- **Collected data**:

--- START ---

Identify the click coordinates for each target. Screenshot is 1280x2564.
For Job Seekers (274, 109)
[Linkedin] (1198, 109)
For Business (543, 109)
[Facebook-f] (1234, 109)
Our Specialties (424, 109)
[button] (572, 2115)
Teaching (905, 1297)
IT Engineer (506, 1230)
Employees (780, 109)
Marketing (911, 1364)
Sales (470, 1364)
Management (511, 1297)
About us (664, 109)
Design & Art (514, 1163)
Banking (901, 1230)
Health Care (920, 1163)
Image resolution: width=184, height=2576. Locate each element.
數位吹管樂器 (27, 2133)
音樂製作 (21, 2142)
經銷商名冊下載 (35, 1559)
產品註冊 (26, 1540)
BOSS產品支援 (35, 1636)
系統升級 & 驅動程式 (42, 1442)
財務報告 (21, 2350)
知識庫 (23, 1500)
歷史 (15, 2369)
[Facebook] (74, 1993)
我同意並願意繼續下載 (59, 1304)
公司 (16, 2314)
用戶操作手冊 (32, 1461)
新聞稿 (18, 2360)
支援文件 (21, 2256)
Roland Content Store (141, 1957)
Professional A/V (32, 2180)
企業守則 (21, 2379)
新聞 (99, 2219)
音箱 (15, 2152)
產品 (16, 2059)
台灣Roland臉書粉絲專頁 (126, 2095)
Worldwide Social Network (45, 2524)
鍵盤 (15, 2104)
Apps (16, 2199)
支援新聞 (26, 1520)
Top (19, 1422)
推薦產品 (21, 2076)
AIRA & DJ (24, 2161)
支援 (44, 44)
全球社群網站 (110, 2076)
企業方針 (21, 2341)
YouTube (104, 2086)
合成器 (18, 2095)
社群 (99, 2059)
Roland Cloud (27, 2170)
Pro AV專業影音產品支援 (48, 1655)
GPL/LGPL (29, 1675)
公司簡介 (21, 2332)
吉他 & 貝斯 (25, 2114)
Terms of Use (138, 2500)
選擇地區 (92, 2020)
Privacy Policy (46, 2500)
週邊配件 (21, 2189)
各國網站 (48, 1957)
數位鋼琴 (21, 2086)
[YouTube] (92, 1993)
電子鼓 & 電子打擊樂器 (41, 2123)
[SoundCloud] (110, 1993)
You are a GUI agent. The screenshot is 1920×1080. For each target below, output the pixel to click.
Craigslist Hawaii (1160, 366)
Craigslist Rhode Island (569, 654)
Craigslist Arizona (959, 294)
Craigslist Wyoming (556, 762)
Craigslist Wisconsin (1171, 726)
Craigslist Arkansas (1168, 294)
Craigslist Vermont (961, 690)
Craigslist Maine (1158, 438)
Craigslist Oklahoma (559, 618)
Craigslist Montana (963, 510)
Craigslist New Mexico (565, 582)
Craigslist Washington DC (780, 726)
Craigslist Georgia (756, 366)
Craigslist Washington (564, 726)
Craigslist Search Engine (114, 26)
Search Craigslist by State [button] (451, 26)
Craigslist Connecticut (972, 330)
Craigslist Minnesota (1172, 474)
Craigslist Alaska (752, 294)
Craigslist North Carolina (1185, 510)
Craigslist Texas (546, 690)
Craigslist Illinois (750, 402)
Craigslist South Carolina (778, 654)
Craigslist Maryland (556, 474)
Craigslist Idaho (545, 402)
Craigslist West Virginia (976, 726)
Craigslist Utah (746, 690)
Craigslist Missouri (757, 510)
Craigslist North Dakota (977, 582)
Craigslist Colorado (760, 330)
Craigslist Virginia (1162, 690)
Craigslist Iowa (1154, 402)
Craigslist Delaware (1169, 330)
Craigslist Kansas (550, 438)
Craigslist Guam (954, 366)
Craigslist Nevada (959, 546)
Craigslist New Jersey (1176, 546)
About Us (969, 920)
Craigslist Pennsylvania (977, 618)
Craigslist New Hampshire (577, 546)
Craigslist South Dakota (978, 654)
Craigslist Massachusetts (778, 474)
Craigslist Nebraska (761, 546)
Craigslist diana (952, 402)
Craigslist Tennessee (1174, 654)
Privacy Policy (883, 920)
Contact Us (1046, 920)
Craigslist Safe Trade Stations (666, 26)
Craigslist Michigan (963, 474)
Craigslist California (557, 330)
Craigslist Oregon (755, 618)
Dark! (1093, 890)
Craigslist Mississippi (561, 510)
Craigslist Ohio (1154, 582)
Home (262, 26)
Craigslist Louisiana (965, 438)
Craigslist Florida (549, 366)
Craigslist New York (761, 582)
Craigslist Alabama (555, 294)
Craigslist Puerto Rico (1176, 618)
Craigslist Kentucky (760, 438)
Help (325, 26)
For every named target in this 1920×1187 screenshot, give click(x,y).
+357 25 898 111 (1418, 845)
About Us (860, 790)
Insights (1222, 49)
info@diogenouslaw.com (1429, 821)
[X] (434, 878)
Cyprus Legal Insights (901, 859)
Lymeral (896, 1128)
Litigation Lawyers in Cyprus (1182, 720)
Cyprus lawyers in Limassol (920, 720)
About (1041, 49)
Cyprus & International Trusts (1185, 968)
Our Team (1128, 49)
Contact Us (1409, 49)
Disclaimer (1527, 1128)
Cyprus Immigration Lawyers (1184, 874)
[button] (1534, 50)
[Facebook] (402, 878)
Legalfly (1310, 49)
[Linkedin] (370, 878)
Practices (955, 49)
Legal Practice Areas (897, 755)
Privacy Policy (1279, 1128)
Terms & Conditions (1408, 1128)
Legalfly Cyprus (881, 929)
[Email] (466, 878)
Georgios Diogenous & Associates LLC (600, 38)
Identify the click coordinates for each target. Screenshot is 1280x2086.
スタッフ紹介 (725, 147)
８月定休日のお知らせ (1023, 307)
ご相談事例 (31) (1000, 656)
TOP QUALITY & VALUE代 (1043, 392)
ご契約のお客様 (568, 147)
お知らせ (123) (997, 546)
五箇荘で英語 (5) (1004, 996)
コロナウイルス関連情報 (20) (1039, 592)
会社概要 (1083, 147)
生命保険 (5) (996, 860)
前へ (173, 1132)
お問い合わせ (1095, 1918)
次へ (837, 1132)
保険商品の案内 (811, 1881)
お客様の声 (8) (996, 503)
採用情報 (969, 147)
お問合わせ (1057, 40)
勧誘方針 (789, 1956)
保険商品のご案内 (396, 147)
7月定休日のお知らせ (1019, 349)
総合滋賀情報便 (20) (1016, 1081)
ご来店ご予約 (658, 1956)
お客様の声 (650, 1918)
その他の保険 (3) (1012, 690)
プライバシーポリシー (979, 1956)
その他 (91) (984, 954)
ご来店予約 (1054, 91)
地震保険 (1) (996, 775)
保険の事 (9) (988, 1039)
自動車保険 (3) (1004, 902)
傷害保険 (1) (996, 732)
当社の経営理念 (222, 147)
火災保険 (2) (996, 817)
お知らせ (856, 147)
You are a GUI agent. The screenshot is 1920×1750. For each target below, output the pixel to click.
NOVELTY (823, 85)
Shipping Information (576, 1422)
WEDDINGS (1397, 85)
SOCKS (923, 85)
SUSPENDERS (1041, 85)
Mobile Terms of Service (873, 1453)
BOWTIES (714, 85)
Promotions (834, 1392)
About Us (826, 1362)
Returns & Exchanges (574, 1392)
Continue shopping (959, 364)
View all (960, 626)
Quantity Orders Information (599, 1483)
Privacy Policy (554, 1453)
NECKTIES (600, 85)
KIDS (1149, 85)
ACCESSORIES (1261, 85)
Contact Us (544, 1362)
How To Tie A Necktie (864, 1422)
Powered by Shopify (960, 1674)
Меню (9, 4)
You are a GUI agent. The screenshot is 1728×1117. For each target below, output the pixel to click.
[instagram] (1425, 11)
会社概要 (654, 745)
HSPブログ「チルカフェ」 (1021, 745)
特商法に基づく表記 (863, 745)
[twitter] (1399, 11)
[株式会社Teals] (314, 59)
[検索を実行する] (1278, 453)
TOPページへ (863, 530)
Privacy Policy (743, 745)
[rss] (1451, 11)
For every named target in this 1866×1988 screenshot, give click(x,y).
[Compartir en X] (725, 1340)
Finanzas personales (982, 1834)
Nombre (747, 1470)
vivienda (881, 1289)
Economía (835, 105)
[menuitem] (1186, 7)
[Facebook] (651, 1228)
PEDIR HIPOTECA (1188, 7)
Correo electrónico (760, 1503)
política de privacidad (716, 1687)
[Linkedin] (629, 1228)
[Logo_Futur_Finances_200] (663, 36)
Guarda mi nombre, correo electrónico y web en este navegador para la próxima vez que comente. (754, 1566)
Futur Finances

--- END ---

- **Task**: Begin with the first line of the data above and, please, print each line exactly until you have printed the line containing "Health Care (920, 1163)"; print nothing else.

- **Your solution**:
Identify the click coordinates for each target. Screenshot is 1280x2564.
For Job Seekers (274, 109)
[Linkedin] (1198, 109)
For Business (543, 109)
[Facebook-f] (1234, 109)
Our Specialties (424, 109)
[button] (572, 2115)
Teaching (905, 1297)
IT Engineer (506, 1230)
Employees (780, 109)
Marketing (911, 1364)
Sales (470, 1364)
Management (511, 1297)
About us (664, 109)
Design & Art (514, 1163)
Banking (901, 1230)
Health Care (920, 1163)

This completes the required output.